As of right now, I am a budtender in a very small town. I open and close the store, when I work I’m the only one there all day. My wife is a construction worker.
We’re recently trying to get a car because ours is in terrible shape and we can’t keep throwing money at a hole. I asked my boss to verify with my bank that I work here. My boss does. My boss then texted me and says, “ Save up buy it out right 😁 “. I only make MAX $22,000 before tax. We’re looking at a new Vehicle that’s $24,000.
And my wife, her boss is a 67 yr old man whose hobby is now drinking every chance he gets. So it went from rare rain days off, to if it’s even sprinkling there’s no work for the day, or now there’s Hangover days where he literally messages her the morning of saying he’s too hungover to work so now she doesn’t get to. I’ve told her she needs a new job. Because this year it’s basically only me working.
When she got home we started to talk bout how rude it was for my boss to just say “Save up 😁”. It really ticked both of us off because of our predicament.
Then my wife threw in the covo that I basically do nothing at work. It’s true, it’s not a physical job but it’s very mentally taxing and I thought she understood that. That threw me off, because she really ment it and double downed saying “you don’t do anything physical”. Meanwhile this year I’m the one bringing home the bacon. At minimum wage in Ontario Canada. Meanwhile she’s $23 an hour and only worked 3 hours yesterday.
Once I started to detest what she said, she then said another jab saying “for the first three years I supported your ass”. Meanwhile we both worked the same job, same hours, same everything. She paid the bills and I paid for food, and literally everything else we wanted to buy other than bills.

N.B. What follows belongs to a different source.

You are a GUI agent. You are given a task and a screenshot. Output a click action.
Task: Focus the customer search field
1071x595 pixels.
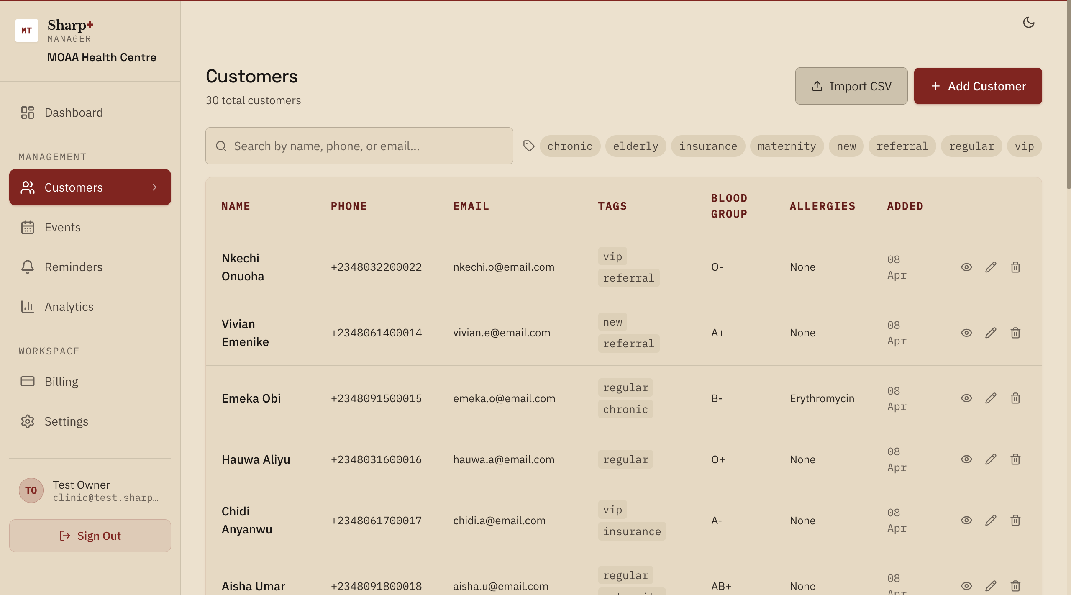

We treated it like it was both our money. So that really hurt. She basically said I didn’t give her anything for 3 years which is absurd. I would have a very nice 4 wheeler paid cash right now if that were the case. But I don’t. Because we both contributed.
So right now I’m distancing myself from her. I need space to say what I want to say without getting too emotional.
How do I go about this? This is our biggest fight yet because I feel so invalidated. I don’t know if she’s projecting, because she’s basically barely working part time. So she can’t pay with her money ALL the bills, now I have to help with the bills also. Which is not an issue to me at all. I just don’t know where this came from.
Thank you for reading.
TL;DR! Is that my wife apparently see it that she’s paying for everything, and I didn’t contribute.
Comments
You’re both carrying a lot of resentment and not operating like a team. You are upset that she’s not working much and contributing to the household so all of it is on you and you’re broke, and she seems jealous that you don’t have to do physical labor at your job, and is being defensive about her lack of work. You both need to have an open conversation about finances and work that isn’t accusatory or hostile- at the end of the day you both want to be financially secure and look after each other.
Ask her:
“Are you looking to express how you feel, or are you looking to figure out how we can improve upon this situation? “
Because you should really only be focusing on one of those things at a time. And when she accuses you of that stuff, ask for more background on why she feels that way.
As far as your boss saying to buy it outright, it’s because he’s an out-of-touch stoner who has no idea about your income or savings situation.
She’s not realizing that by you not officially contributing to what she considers “bills,” you STILL ARE contributing a lot to your lives.
To focus yourself, for now, can you go through your bank statements and credit card statements and tally up all you’ve spent on the family’s “not bills” so when you two are ready to talk, you can show her in hard numbers that she’s simply incorrect about how much you contribute?
Another option is to discuss just splitting EVERYTHING fairly, instead of this piecemeal you do this bill and I’ll do that not-bill and it will all even out.
And yeah, she’s jealous that you have stable, not-physically-taxing work and she’s watching even that tough demanding work that she hates go down the drain so she’s probably feeling pretty shitty right now and is lashing out.
Hopefully some time to cool down and a calm talk, with proof of your contributions, and a plan to make where the money goes more transparent so no one feels taken advantage of, will help smooth this over.